Ankara, July 8 () - Yusuf Halaçoğlu, a spokesman for the Nationalist Movement Party (MHP) in the Turkish Parliament, has said that he never said the social democratic Republican People’s Party (CHP) was “irreligious and non-believing” during a telephone interview with the Hürriyet Daily News on July 8.
“What I actually said was if the MHP would have voted for Deniz Baykal, the CHP candidate for parliamentary speaker” Halaçoğlu said, “the ruling Justice and Development Party [AKP] would have denounced us, the MHP, as voting for the ‘irreligious, and atheist party’ as AKP officials have done so in the past.”
Halaçoğlu has also said that he “did not think the CHP was irreligious or atheist” as well, since “it was not up to MHP or myself but only up to God to measure whether anyone is a true believer.”
The issue had come up during a TV debate when Halaçoğlu was explaining why the MHP did not vote for the CHP candidate in order to block the election of the AKP candidate, İsmet Yılmaz, who was elected as the speaker during the last round of voting.
The MHP spokesman also explained the real reason behind their objection to Baykal’s candidacy was Baykal’s private conversation with President Tayyip Erdoğan right after the June 7 elections, which was not transparent to the MHP or the public. “Baykal did this before in 2003 when he was the head of the CHP” Halaçoğlu told HDN.
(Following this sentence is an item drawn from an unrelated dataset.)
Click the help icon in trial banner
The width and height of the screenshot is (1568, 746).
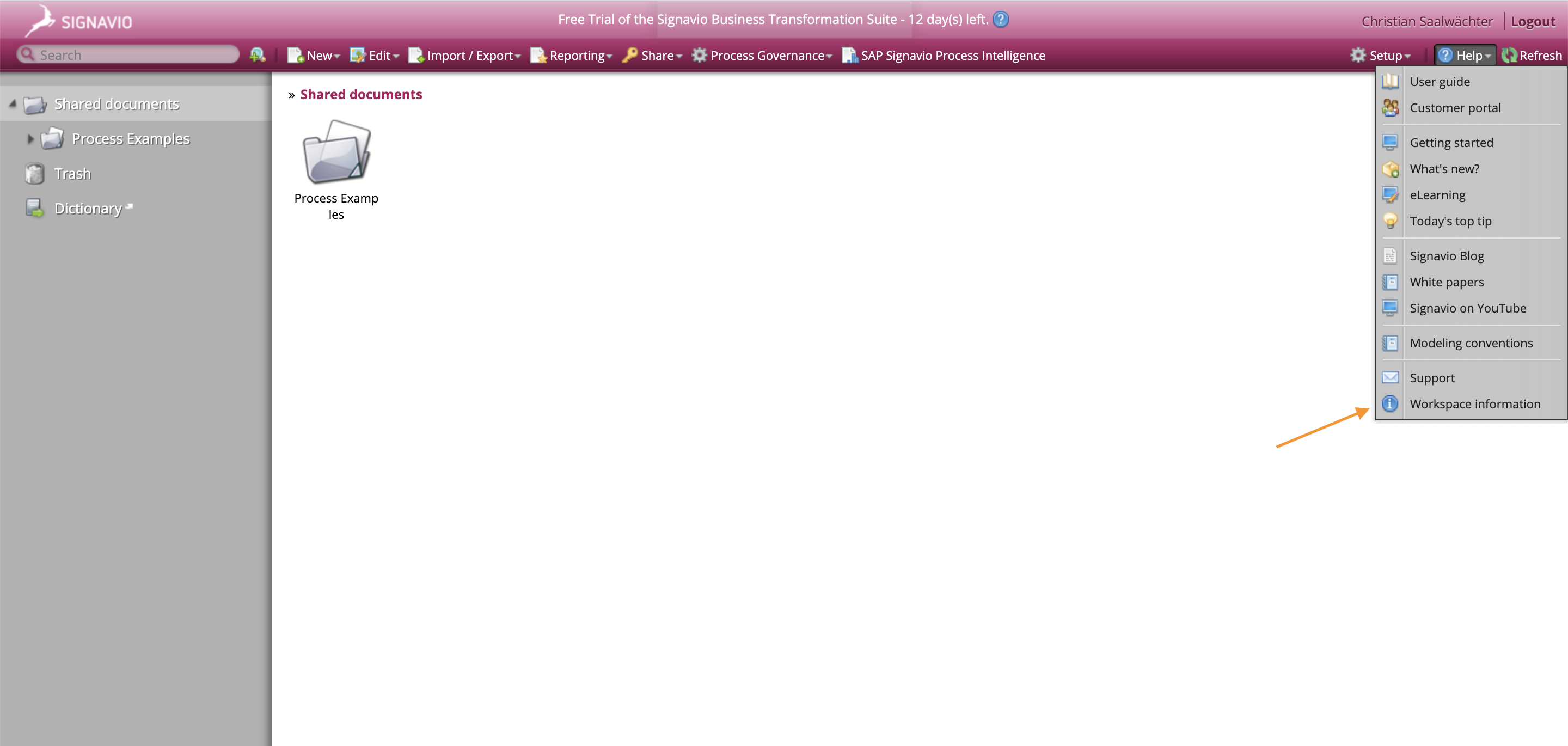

“We are not sure they speculated about having a two-party system in Turkey,” revealing MHP concerns that there might have been a plot against the MHP. “Actually, the main reason why we nominated Ekmeleddin İhsanoğlu as our candidate was to show that we would not vote for Baykal” Halaçoğlu said. “The CHP could have voted for İhsanoğlu, since they had supported him as a presidential candidate in the August 2014 elections.”
Kemal Kılıçdaroğlu, the leader of the CHP, reportedly asked his party spokespersons not to get into any polemics with Halaçoğlu or the MHP on this matter “because it was not worth it.”
Staunch Turkish nationalists, the MHP rejects any political combination involving the Kurdish problem focused Peoples’ Democratic Party (HDP), who have the same number of parliamentary seats as the MHP, as it believes it would serve a “separation of Turkey.”